• _PROBLEM TO WORK ON_
Give back the records in full, with every line exactly as it was.

• _Dataset items_

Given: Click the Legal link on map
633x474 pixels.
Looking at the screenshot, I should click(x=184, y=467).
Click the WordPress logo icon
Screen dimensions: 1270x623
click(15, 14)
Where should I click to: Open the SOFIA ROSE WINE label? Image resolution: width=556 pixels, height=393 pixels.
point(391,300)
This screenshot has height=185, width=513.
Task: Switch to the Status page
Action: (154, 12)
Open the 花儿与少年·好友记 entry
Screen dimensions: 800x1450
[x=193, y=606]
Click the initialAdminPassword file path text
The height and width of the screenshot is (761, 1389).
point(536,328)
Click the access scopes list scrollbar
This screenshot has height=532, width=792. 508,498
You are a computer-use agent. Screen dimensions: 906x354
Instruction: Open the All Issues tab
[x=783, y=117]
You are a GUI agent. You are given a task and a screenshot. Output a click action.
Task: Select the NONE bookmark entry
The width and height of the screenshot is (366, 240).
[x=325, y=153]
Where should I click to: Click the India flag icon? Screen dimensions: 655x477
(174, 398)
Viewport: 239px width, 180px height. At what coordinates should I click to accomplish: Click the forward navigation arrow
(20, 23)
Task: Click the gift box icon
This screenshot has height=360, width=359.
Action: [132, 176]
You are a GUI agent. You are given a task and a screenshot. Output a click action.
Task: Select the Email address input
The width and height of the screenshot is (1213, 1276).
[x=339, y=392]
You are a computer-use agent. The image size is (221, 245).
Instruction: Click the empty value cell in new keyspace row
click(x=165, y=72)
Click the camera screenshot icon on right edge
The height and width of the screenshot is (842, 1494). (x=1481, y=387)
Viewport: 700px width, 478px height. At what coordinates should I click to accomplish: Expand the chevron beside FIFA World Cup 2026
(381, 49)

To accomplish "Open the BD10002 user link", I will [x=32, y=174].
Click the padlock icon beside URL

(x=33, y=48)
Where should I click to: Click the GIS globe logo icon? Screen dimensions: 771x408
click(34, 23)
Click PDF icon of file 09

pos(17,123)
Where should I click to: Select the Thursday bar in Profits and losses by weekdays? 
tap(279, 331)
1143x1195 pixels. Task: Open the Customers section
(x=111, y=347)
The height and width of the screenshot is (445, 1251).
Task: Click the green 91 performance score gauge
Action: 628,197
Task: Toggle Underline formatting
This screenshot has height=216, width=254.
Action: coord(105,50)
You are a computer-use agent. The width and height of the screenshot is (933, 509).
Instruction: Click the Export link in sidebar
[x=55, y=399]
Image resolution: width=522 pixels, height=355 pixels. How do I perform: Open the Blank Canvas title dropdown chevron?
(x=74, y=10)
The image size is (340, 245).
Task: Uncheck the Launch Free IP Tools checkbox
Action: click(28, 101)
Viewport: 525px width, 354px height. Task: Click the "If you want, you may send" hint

• _FINISHED EXERCISE_
Given: Click the Legal link on map
633x474 pixels.
Looking at the screenshot, I should click(x=184, y=467).
Click the WordPress logo icon
Screen dimensions: 1270x623
click(15, 14)
Where should I click to: Open the SOFIA ROSE WINE label? Image resolution: width=556 pixels, height=393 pixels.
point(391,300)
This screenshot has height=185, width=513.
Task: Switch to the Status page
Action: (154, 12)
Open the 花儿与少年·好友记 entry
Screen dimensions: 800x1450
[x=193, y=606]
Click the initialAdminPassword file path text
The height and width of the screenshot is (761, 1389).
point(536,328)
Click the access scopes list scrollbar
This screenshot has height=532, width=792. 508,498
You are a computer-use agent. Screen dimensions: 906x354
Instruction: Open the All Issues tab
[x=783, y=117]
You are a GUI agent. You are given a task and a screenshot. Output a click action.
Task: Select the NONE bookmark entry
The width and height of the screenshot is (366, 240).
[x=325, y=153]
Where should I click to: Click the India flag icon? Screen dimensions: 655x477
(174, 398)
Viewport: 239px width, 180px height. At what coordinates should I click to accomplish: Click the forward navigation arrow
(20, 23)
Task: Click the gift box icon
This screenshot has height=360, width=359.
Action: [132, 176]
You are a GUI agent. You are given a task and a screenshot. Output a click action.
Task: Select the Email address input
The width and height of the screenshot is (1213, 1276).
[x=339, y=392]
You are a computer-use agent. The image size is (221, 245).
Instruction: Click the empty value cell in new keyspace row
click(x=165, y=72)
Click the camera screenshot icon on right edge
The height and width of the screenshot is (842, 1494). (x=1481, y=387)
Viewport: 700px width, 478px height. At what coordinates should I click to accomplish: Expand the chevron beside FIFA World Cup 2026
(381, 49)

To accomplish "Open the BD10002 user link", I will [x=32, y=174].
Click the padlock icon beside URL

(x=33, y=48)
Where should I click to: Click the GIS globe logo icon? Screen dimensions: 771x408
click(34, 23)
Click PDF icon of file 09

pos(17,123)
Where should I click to: Select the Thursday bar in Profits and losses by weekdays? 
tap(279, 331)
1143x1195 pixels. Task: Open the Customers section
(x=111, y=347)
The height and width of the screenshot is (445, 1251).
Task: Click the green 91 performance score gauge
Action: 628,197
Task: Toggle Underline formatting
This screenshot has height=216, width=254.
Action: coord(105,50)
You are a computer-use agent. The width and height of the screenshot is (933, 509).
Instruction: Click the Export link in sidebar
[x=55, y=399]
Image resolution: width=522 pixels, height=355 pixels. How do I perform: Open the Blank Canvas title dropdown chevron?
(x=74, y=10)
The image size is (340, 245).
Task: Uncheck the Launch Free IP Tools checkbox
Action: click(28, 101)
Viewport: 525px width, 354px height. Task: Click the "If you want, you may send" hint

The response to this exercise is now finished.